## EXERCISE OBJECTIVE
Reproduce everything in the records below, from the line containing "This screenshot has" down to the line containing "point(109,777)", with both of those lines included.

## DATA RECORDS
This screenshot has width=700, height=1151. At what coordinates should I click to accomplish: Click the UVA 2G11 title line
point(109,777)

==

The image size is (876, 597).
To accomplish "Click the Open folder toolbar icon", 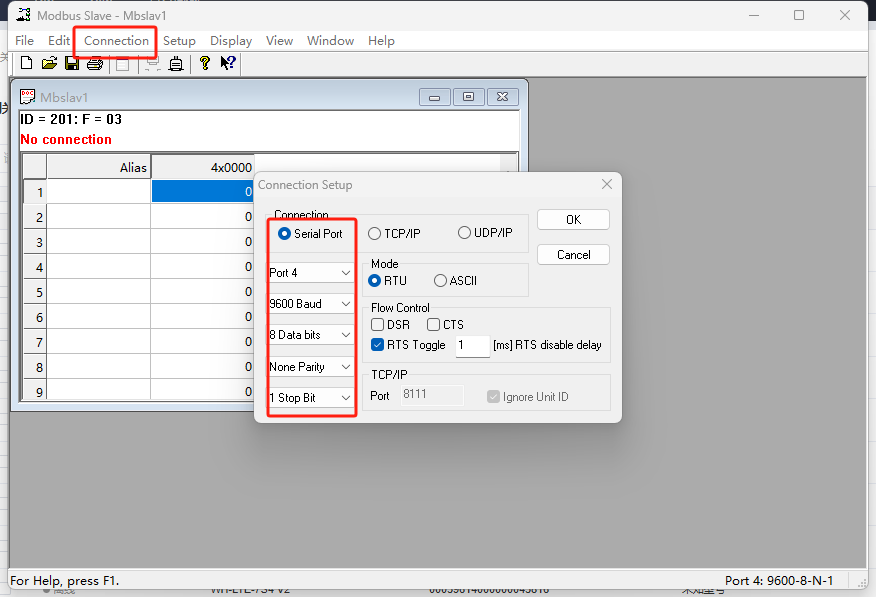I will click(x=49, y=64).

==

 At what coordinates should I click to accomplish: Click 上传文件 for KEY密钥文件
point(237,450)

## EXERCISE ANSWER
This screenshot has width=700, height=1151. At what coordinates should I click to accomplish: Click the UVA 2G11 title line
point(109,777)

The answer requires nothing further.